Reviewed by Victor Rebikoff.
Director: Christopher McQuarrie, Paramount Pictures, M 147 Minutes.
There is never any doubt about the tremendous enjoyment everyone gets from watching the Mission Impossible movies starting with the first in 1996 and featuring the film’s foremost adrenaline-charged action star Tom Cruise as Ethan Hunt.
In this sixth enthralling instalment, Cruise reteams (at age 56) with director Christopher McQuarrie following their collaboration in ‘Mission Impossible-Rogue Nation’ together with Simon Pegg as Benji and Ving Rhames as Luther, including Rebecca Ferguson as British agent Ilsa Faust.
The mission this time, should Hunt accept it, is to retrieve three plutonium cores which he, Benji and Luther bungled in securing from The Apostles terrorist group re-formed after Hunt’s capture of anarchist Solomon Lane (Sean Harris) in ‘Rogue Nation’.
To ensure they complete their mission Hunt is forced to have CIA assassin August Walker (Henry Cavill –‘Justice League’) join his team, initially infiltrating the dangerous den of the White Widow (Vanessa Kirby –‘Genius’) to find the elusive John Lark.
As the plot thickens their ultimate objective is stopping Lark, an unrecognisable person (linked to Lane) and the Apostles, in deploying nuclear attacks against Mecca, Jerusalem and the Vatican which brings into the picture the intrepid Ilsa.
In between the many twists and turns in the storyline Hunt is in a race against time to avert a nuclear disaster, leading him to a snow-laden location where he meets his former wife, Julia (Michelle Monaghan –‘Sleepless’).
It is at this point that Hunt comes face to face with the traitor within the team, hell-bent on activating the nuclear devices that ends up in a fierce fight to the death against a cliff-edge setting.

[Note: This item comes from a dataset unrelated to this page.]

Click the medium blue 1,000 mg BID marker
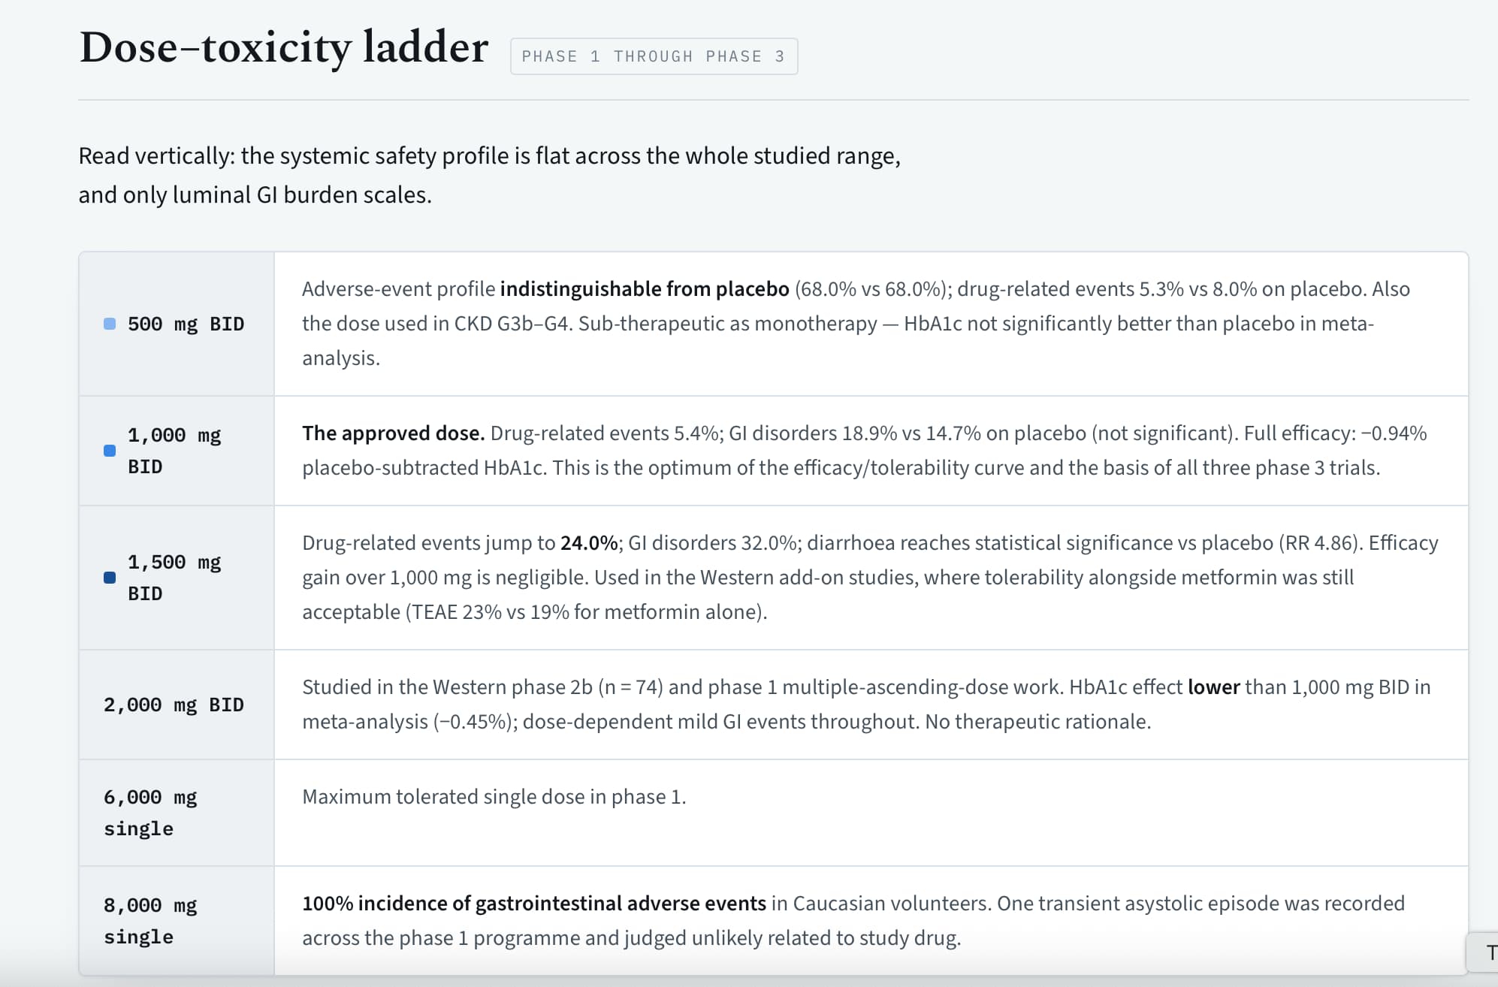The height and width of the screenshot is (987, 1498). (x=110, y=451)
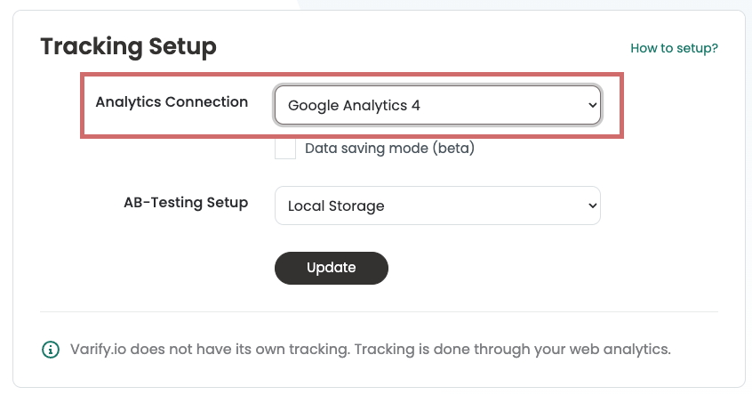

This would have to be one of the best films in the Mission Impossible franchise in which Cruise performs his highly-energetic role (in doing his own stunts) in a thoroughly entertaining non-stop action movie.
Apart from Cruise racing on a motorcycle in Paris and running through the streets of London he also jumps across to buildings, only this time breaking his ankle.
Not to be undone by Cruise’s awesome action scenes is the feisty Ferguson doing her own thrilling motorcycle ride and Cavill’s fearsome fight scene in the restroom combining with Cruise to overcome the Lark impersonator.
This may have been an impossible mission but nothing is impossible for the human dynamo Tom Cruise.